Gene therapies can change lives, but sometimes the hurdles to receiving them can seem insurmountable. The reasons are twofold: cost and coverage.
When gene therapy is an option and is prescribed, plans and patients alike may be stunned by the cost. Take Type 1 spinal muscular atrophy (SMA). Babies are diagnosed with this type of SMA shortly after birth, and those who aren’t treated typically die before they reach their second birthday. Untreated, they eventually need specialized wheelchairs and are on ventilators around the clock. Gene therapy can alter the course of SMA in significant ways for these patients, but could cost millions.
When families face a rare and devastating diagnosis such as SMA, they should be able to rely on proper coverage. Instead, many are forced to scramble for information and assistance, including turning to GoFundMe or other campaigns to pay for the life altering drugs they require.
For patients (or their parents), fear and frustration
The journey to a diagnosis for a rare condition can be long and difficult: on average, 7.6 years.
In addition to identifying appropriate treatments, patients and their families often have numerous special needs. They may not be able to afford a wheelchair without help from community-based services, their homes may not be accessible without costly renovations, or they may require assistance figuring out the patient’s dietary restrictions.
The uncertainty can even extend to the family’s life decisions: Can parents change jobs without jeopardizing insurance coverage? Are their jobs in jeopardy due to time away from work or other issues related to a diagnosis?
Faced with the diagnosis of a rare or ultra-rare condition, some people try to navigate the health care system themselves, struggling to understand their coverage and options. Some families discover they don’t have coverage or lack adequate coverage for the medications they need. They may turn to social media in a desperate bid to raise money or contact newspapers and other traditional media, hoping to pressure their plan to cover the needed medications and services.
What plan sponsors can do
When families face a rare and devastating diagnosis, they should be able to begin treatment promptly, without worries about how to afford vitally needed medications.

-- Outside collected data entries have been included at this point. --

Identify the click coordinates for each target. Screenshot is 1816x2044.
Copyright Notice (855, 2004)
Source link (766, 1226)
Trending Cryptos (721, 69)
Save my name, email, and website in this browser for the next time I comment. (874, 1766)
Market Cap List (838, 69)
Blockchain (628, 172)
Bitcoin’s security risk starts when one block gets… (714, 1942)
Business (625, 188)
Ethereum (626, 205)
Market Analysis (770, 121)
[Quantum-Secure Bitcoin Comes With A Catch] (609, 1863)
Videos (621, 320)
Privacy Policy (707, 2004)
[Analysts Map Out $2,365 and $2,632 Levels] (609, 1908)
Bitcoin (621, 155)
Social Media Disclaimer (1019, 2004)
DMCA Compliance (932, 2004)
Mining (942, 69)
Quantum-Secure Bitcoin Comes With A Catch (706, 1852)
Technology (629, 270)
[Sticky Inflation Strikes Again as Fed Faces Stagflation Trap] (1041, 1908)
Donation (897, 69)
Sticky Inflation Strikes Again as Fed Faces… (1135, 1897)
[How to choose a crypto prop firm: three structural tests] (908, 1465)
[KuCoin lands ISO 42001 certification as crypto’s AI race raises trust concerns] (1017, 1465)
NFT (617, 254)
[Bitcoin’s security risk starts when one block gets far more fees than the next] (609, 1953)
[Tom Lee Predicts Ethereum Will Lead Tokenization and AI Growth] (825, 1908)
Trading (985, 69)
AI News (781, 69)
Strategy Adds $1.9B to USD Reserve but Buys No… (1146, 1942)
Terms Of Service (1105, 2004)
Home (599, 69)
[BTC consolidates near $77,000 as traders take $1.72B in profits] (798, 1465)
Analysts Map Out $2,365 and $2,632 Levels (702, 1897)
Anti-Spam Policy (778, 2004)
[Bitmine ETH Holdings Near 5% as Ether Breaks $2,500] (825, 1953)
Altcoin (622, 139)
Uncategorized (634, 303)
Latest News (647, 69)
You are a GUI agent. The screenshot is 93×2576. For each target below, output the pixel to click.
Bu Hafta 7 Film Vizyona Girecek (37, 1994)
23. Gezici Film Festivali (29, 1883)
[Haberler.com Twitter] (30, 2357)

By 2025, the FDA expects to approve 10 to 20 gene and cell therapies per year.
By covering rare and gene therapies, plan sponsors can manage their own risk and control costs while enabling patients to access the therapies that help to treat or control their conditions. And while these therapies are known to be expensive, there are solutions that can help plan sponsors with protection and predictability, while keeping these medications in reach of patients.